On 17 November 2025, Somalia defeated Bahrain 2–1 at the Bahrain National Stadium in Riffa. Bahrain took the lead through Mohamed Al-Romaihi in the 35th minute, before Mohamed Omar equalised for Somalia shortly before half-time. Ciise Aadan Marsis scored the winning goal in the second half.
Four days later, on 21 November 2025, Somalia defeated Bahrain 1–0 in another international friendly in Bahrain. The result gave Somalia consecutive victories over the same opponent during the November international window.
The two victories were significant for Somalia, coming during a period in which the national team was seeking to rebuild its confidence and improve its international results. FIFA had previously reported that Somalia were looking to end a long winless run and that the squad was undergoing a new cycle under Nur.
=== International management ===
Nur continued as Somalia head coach into 2026. In March 2026, the Confederation of African Football (CAF) referred to him as Somalia's head coach during the 2027 Africa Cup of Nations qualifying campaign. CAF reported that Somalia showed defensive discipline and growing confidence under Nur during their two-legged preliminary-round tie against Mauritius.
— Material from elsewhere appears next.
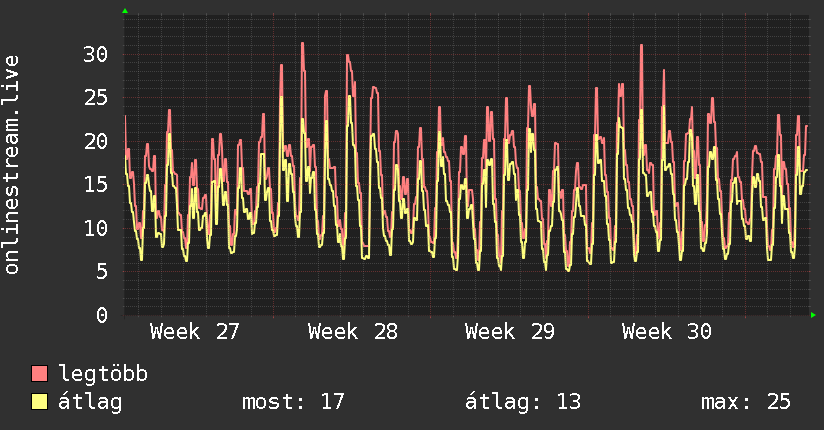Click the Week 30 axis label
This screenshot has height=430, width=824.
(667, 332)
The Somalia national football team lists Yusuf Ali Nur as its head coach.
== Managerial career ==
After retiring as a player in 2010, Nur moved into coaching. He began his managerial career with the Somalia national team before working with Elman FC. During his time with Elman, he won domestic honours and later managed Dekedaha, where he also achieved success in Somali domestic football.
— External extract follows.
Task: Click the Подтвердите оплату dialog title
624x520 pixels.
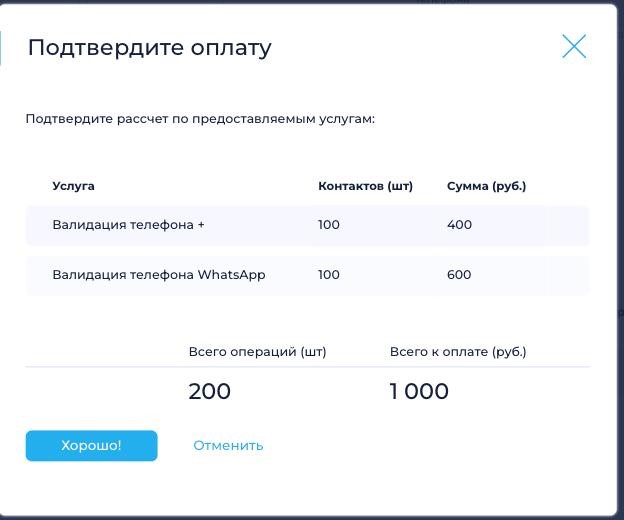Action: click(150, 48)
Nur returned to the Somalia national team as head coach in 2025. His appointment marked the beginning of a new cycle for the national team, with a greater emphasis on developing a younger squad and integrating players from the Somali diaspora. FIFA described the team under Nur as being in a new project and cycle ahead of the 2025 FIFA Arab Cup qualifying campaign.

After coaching the Somalia national team, Ali Nur joined his former team Elman as coach and won two league titles and a super cup.

In 2015, Ali Nur left Elman and joined Dekedaha, where he continued winning titles: he won three consecutive titles with in 2017, 2018 and 2019.

After five years with Dekedaha, Ali Nur returned to Elman as a technical director in 2021.